Mrs Wahida Begum V. Tajul Islam and others 8 BLT (HCD) 2000 238

Facts in Brief: 

Plaintiff transferred his suit land by three sale deeds to defendant 3 by registered sale deed and on the same date of execution another deed of re conveyance. Defendant 3 promised to re convey the suit land to the plaintiff or his heirs on receipt of Tk 6000 any time within 30 Chaitra of any year thereafter the plaintiff offered TK 6000 first to defendant 3 and then to defendant 1and 2 and requested them for return of the suit land but they denied to so, so the plaintiff was constrained to institute the suit The defendant argued that the deed of Ekranama was not executed and was not registered by def 3. They had no knowledge of Ekranama. 

Issue: 

Whether the deed of Ekranama true or false.

Whether he is entitled to remedy under the TP Act, 1882.

Rule of Law:

Section 59 and 60 of the Registration Act, 1908.

Section 67,68, 115 of evidence Act, 1872.

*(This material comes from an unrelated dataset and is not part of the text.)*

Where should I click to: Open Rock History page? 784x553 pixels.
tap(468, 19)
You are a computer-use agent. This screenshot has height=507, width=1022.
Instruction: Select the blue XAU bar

Section 95 and 95 (A) of SAT Act, 1950.

Section -41 of the TP Act, 1882. 

Case Referred:  

1) Bhagwan vs Ujagar AIR P.C 1928

2) Nainsukhdas vs Gowardhandas AIR Nagpur 110



Application of the case:

 It was argued by the defendant no 2 and 3 that they had no knowledge of the existence of the said deed of Ekranama. They had purchased the suit land from def 3 on different times with the knowledge and consent of the plaintiff .The plaintiff attested the sale deed. They Claimed that the transaction between the Plaintiff and def 3 is out and out sale .They claimed themselves to be bona fide purchasers for value without notice of the Ekranama 

It was decreed by the trial court and directed the defendants to deliver the possession of the suit land in favor of the plaintiff within 30 days. The defendant appealed against the decree and appeal court set aside the judgment and decree of the trial court and dismissed the suit. Being aggrieved by the decree of appellate authority the present petitioners moved this court for revision under section 115 of CPC. 

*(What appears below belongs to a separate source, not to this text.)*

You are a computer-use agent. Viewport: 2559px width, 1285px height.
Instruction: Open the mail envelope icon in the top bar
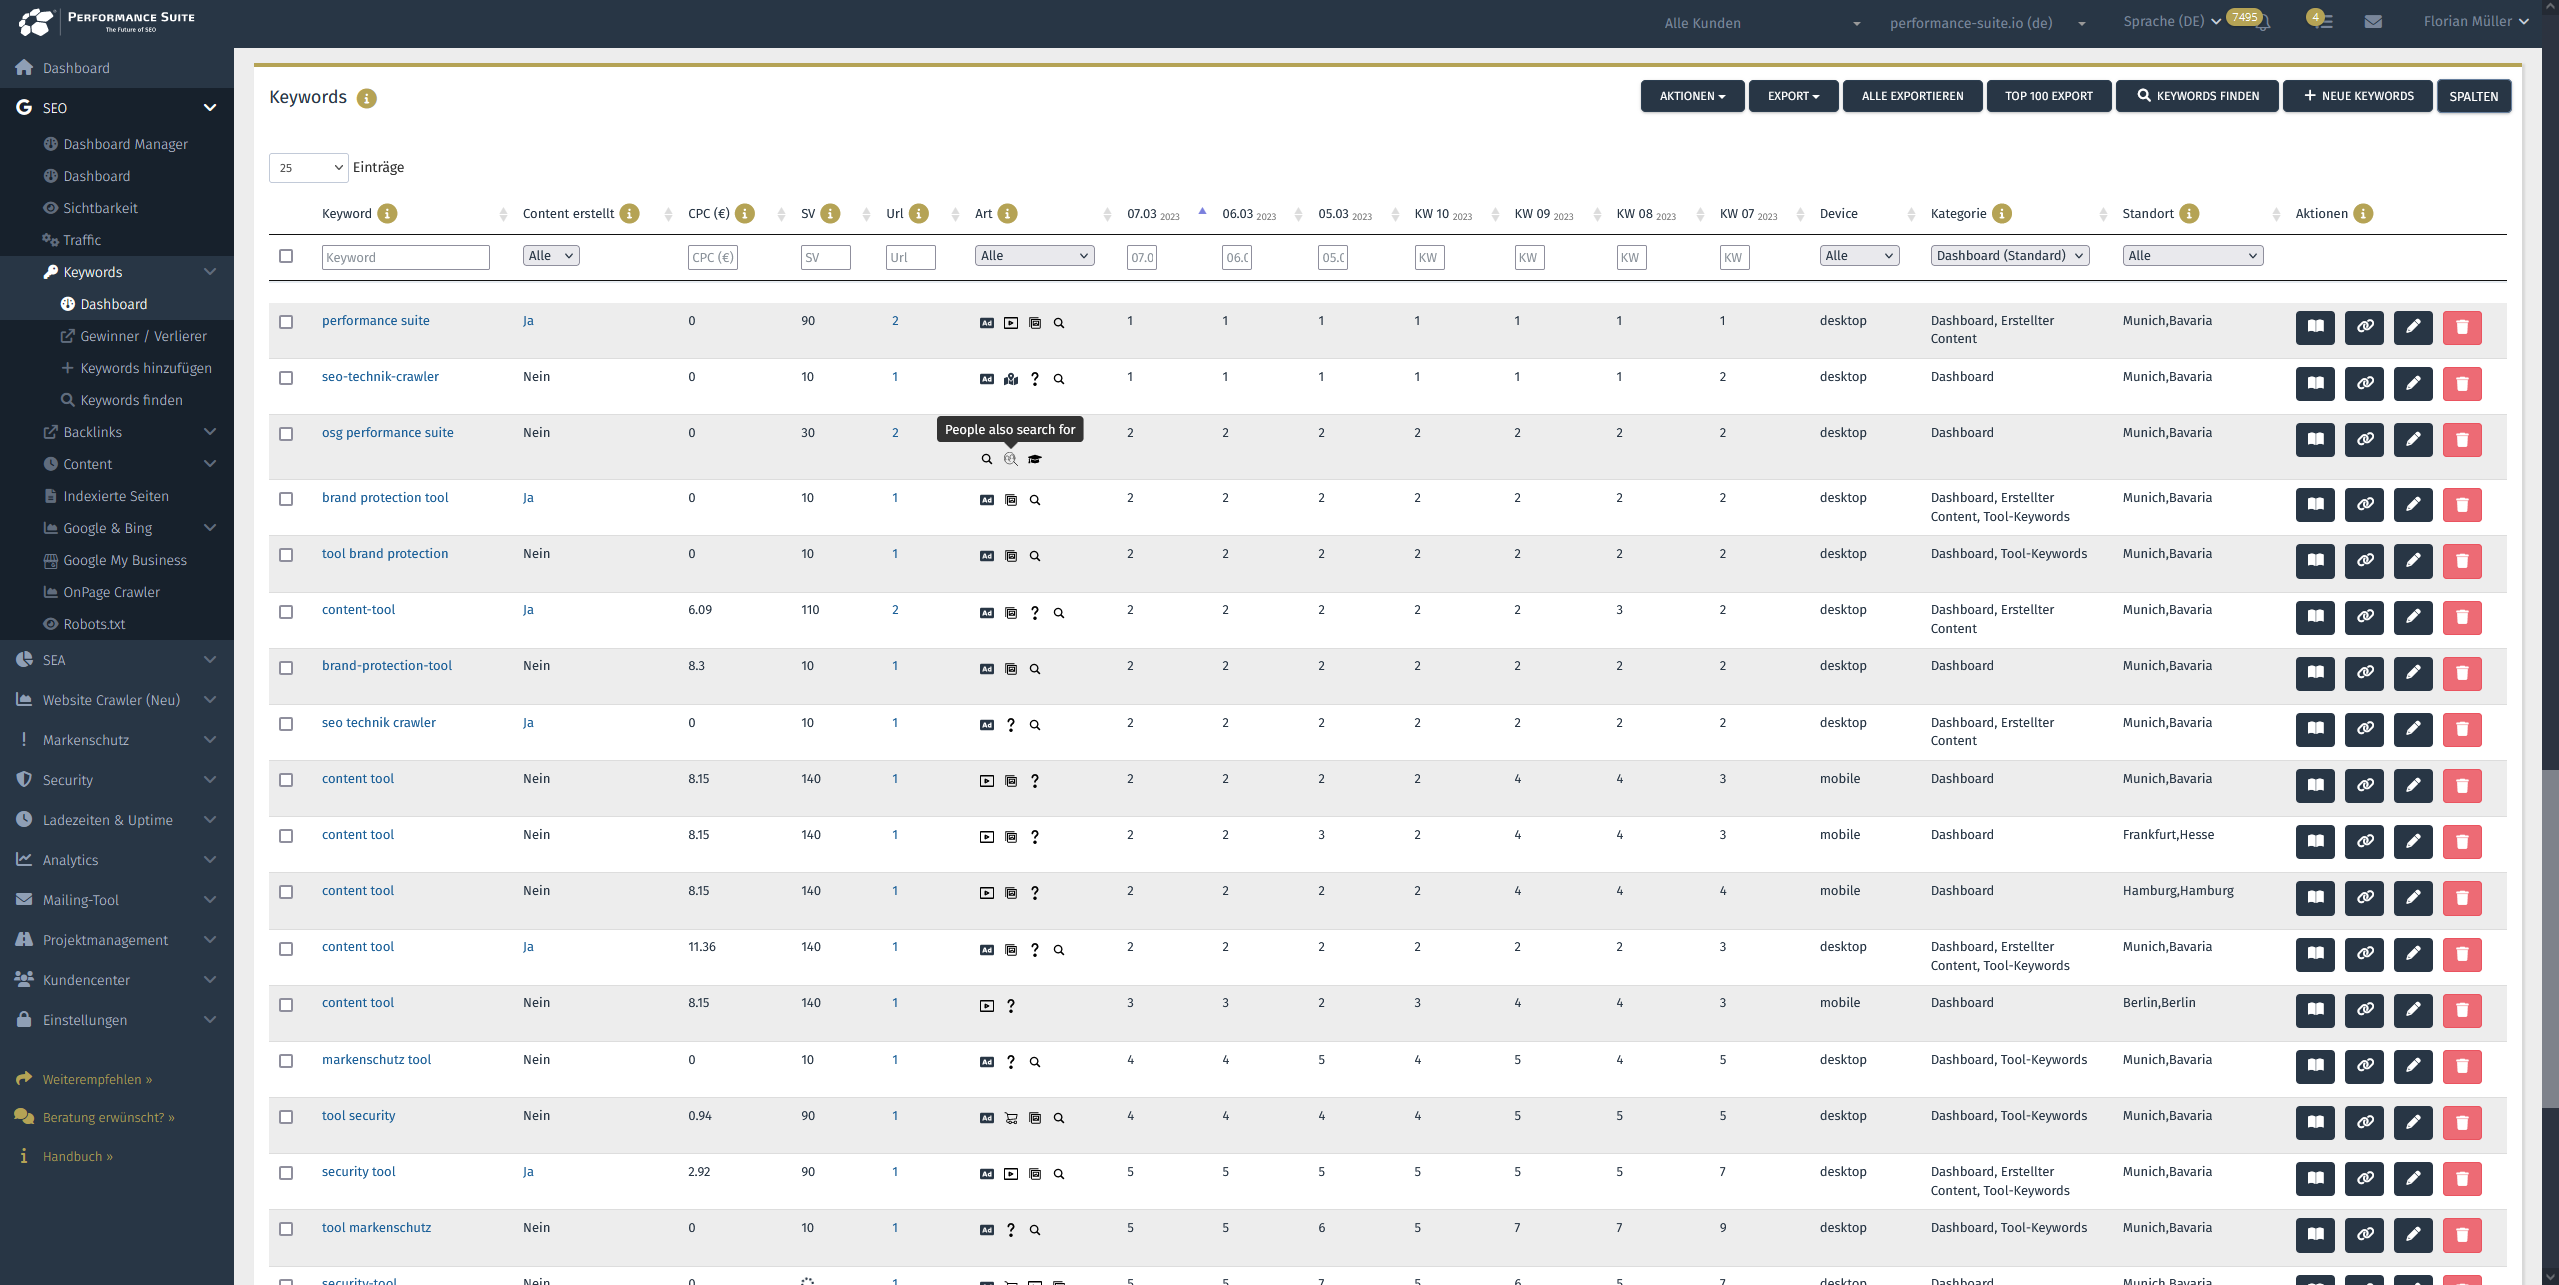click(x=2374, y=21)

Court applying the rules and principles of the two landmark cases Bhagwan and Nainsukhdas  directed that as the defendants could not place before the court the proper evidence of not being the Ekranama is false one. The court examined and cross examined the witness and evidence of the Ekranama.

Judgment:

 The court held that the Ekranama in fact constitute an usufructuary mortgage not exceeding seven years and that the defendant 1 and 2 were aware of the Ekranama. So the plaintiff is entitled to get restoration of possession of the suit land from the defendant no 2 and 3.

Conclusion:

When one becomes aware about the ekranama , he is to fail to get remedy under the court of law.